── EXTRACTED DATA

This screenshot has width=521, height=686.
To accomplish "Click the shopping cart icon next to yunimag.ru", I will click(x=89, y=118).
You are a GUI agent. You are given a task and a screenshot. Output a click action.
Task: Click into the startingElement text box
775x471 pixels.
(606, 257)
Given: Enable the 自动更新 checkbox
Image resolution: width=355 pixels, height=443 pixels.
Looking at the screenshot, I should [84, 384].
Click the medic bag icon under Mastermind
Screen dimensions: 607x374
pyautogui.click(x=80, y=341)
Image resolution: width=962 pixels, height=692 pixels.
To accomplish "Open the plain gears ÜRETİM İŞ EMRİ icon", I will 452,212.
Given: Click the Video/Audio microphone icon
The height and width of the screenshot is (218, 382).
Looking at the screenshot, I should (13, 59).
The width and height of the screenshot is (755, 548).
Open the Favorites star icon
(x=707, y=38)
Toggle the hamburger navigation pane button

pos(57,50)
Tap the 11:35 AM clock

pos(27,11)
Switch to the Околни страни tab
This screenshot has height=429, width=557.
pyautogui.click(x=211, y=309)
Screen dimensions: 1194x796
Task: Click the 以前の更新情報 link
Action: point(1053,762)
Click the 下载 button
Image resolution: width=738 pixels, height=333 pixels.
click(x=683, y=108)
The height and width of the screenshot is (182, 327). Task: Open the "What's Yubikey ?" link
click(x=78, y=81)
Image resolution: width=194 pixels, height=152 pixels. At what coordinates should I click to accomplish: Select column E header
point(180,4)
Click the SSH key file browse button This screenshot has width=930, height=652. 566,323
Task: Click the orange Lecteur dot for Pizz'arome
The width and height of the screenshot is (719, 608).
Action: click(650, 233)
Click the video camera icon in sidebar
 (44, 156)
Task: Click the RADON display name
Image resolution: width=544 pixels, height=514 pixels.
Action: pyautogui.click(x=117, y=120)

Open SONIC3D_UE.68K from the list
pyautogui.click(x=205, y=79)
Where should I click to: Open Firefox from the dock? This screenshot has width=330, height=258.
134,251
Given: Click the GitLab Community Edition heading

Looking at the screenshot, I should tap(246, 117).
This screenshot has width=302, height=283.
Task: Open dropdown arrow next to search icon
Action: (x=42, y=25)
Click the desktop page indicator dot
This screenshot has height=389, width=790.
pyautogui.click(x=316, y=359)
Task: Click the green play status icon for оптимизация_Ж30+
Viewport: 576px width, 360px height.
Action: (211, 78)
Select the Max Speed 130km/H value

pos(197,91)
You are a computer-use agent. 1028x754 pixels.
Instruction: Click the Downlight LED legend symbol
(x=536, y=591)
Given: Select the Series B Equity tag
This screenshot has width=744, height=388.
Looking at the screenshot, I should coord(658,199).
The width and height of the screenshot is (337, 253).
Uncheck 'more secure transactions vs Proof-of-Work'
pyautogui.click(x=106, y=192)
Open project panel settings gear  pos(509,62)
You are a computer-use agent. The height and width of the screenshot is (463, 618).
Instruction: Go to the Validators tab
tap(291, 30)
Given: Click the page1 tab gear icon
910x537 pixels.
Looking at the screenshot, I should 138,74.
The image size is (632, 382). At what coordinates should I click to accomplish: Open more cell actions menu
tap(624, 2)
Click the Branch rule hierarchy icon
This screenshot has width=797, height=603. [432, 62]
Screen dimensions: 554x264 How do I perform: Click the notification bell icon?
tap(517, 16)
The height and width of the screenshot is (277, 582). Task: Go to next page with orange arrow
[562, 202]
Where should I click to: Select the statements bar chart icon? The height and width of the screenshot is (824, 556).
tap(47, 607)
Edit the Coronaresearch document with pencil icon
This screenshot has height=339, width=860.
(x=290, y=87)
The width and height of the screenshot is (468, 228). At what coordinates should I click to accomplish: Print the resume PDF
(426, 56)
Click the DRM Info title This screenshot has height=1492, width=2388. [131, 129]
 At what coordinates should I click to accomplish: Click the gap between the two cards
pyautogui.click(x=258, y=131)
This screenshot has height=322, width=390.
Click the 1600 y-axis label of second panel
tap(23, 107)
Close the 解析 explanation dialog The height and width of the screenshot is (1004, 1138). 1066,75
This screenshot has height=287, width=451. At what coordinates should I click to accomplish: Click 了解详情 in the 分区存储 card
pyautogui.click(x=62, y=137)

────

■ BRIEF
Tell how many lines in the entries above include the word "will", and respond with the number alone.

■ REPLY TO THE TASK
2